Gain can be switched among high, medium, low to match the impedance of your headphones. I used the medium and low settings to give more control over the volume knob, because my 32-ohm Audio-Technica ATH-1000s are fairly efficient, as are my 12-ohm Sony MDR-F1s. Bass response was strong on both sets of cans with a sharp initial attack followed by a bit of warmth. At times almost too much bass, but I rocked Montrose's "Rock Candy" at decidedly un-audiophile-approved levels with great slam and just as great a grin on my face.

The midrange is the star of the HD-DAC1 show. There is more than just a taste of the high end in the mids and I was able to "see" deeply into familiar recordings to hear room reverb, chair rattles, talking, tape splices, etc. The midrange openness really let me enjoy each performance, as I got a more realistic view of the recorded space and player’s technique. Reverb tails were very long, making hall size easily identified.

The only downside to the performance might be the treble. It was occasionally aggressive and I found I needed to experiment with cables and computer settings to control it. At its best, it could be exciting, but it could also irritate if not treated with some respect. Not a deal-breaker, but you should know about it.

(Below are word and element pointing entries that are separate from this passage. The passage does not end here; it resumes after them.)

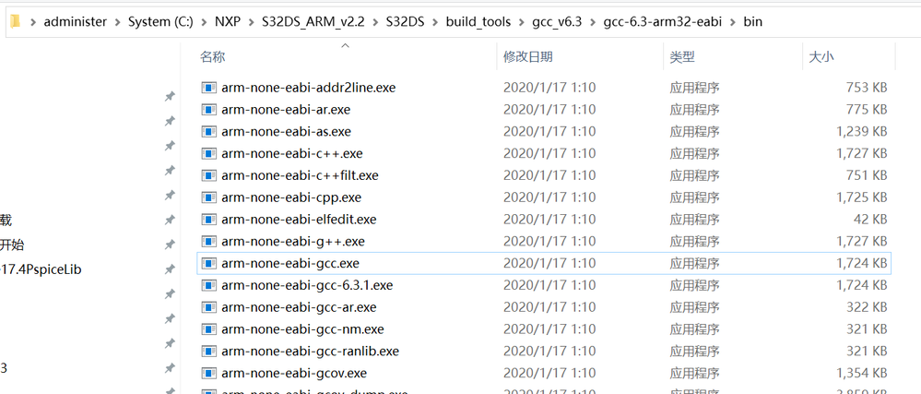This screenshot has width=921, height=394.
Task: Click the arm-none-eabi-as.exe file icon
Action: [209, 132]
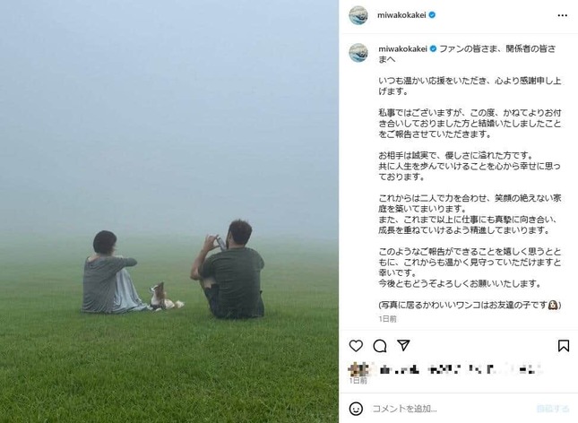Open the emoji picker smiley icon

(x=356, y=409)
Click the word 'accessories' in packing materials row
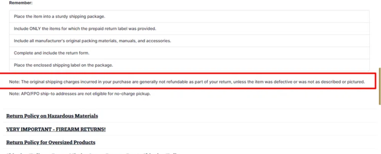381x154 pixels. tap(158, 41)
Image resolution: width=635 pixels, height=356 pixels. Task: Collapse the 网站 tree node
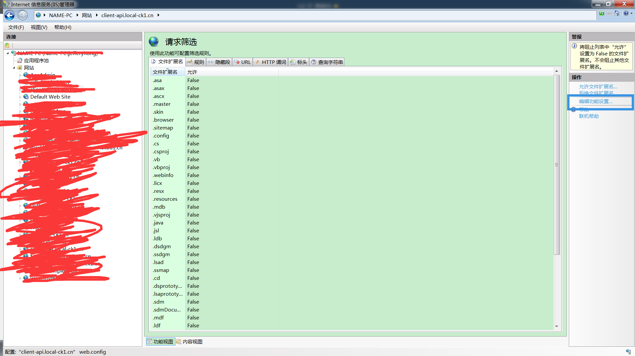(14, 68)
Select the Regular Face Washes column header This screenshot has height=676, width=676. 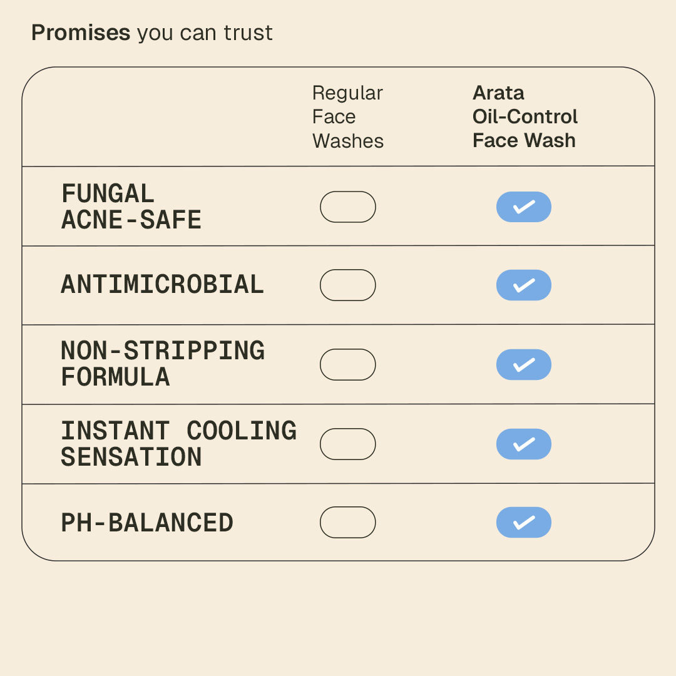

I compared the HD-DAC1 with my own similarly priced Korg DS-DAC100 and found some important differences. Bass might be thought of as similar in quality, with the Marantz being the stronger-sounding unit. Midrange performance was no contest, as the Marantz is clearly more resolving, but the treble response nod goes to the softer-focus Korg, particularly when using the Korg’s Audiogate program to upsample CD data to double DSD. In its defense, the Marantz sounded its best when fed high-res material and was quite a bit smoother with 24-bit/192kHz and DSD material.

The HD-DAC1 is beautiful in appearance and design, worked flawlessly with every file from MP3 to double DSD and never failed to deliver new insights into familiar recordings.

-Mark Blackmore

Associated Equipment

Digital: PS Audio DirectStream DAC, PS Audio PerfectWave transport, Logitech Squeezebox Touch with Bolder Cable Company linear power supply, MacBook Pro running Channel D Pure Music, AudioQuest JitterBug USB filters.

Preamplifier: Convergent Audio Technology SL1 Renaissance (Black Path Edition).

Power amplifier: Conrad-Johnson Premier 350SA.

Loudspeakers: Thiel CS3.7.

Interconnects: Shunyata Research Zi-Tron Anaconda.

Digital cables: Shunyata Research Venom USB, Shunyata Research Zi-Tron Anaconda AES/EBU, Moray James Digital coaxial cable.

Speaker cables: Shunyata Research Zi-Tron Anaconda.

Power conditioner: Shunyata Research Typhon/Triton stack and Shunyata Research Defender in associated wall outlet.

Power cords: Shunyata Research Zi-Tron Z-PC10 and Sigma.

Equipment rack and supports: Vantage Point Contour equipment rack, Salamander amplifier stand, Shunyata Dark Field Suspension System, Stillpoints Ultra SS speaker risers.

Accessories: Acoustic Revive RD-3 disc demagnetizer, UltraBit Diamond-Plus Digital Systems Enhancer.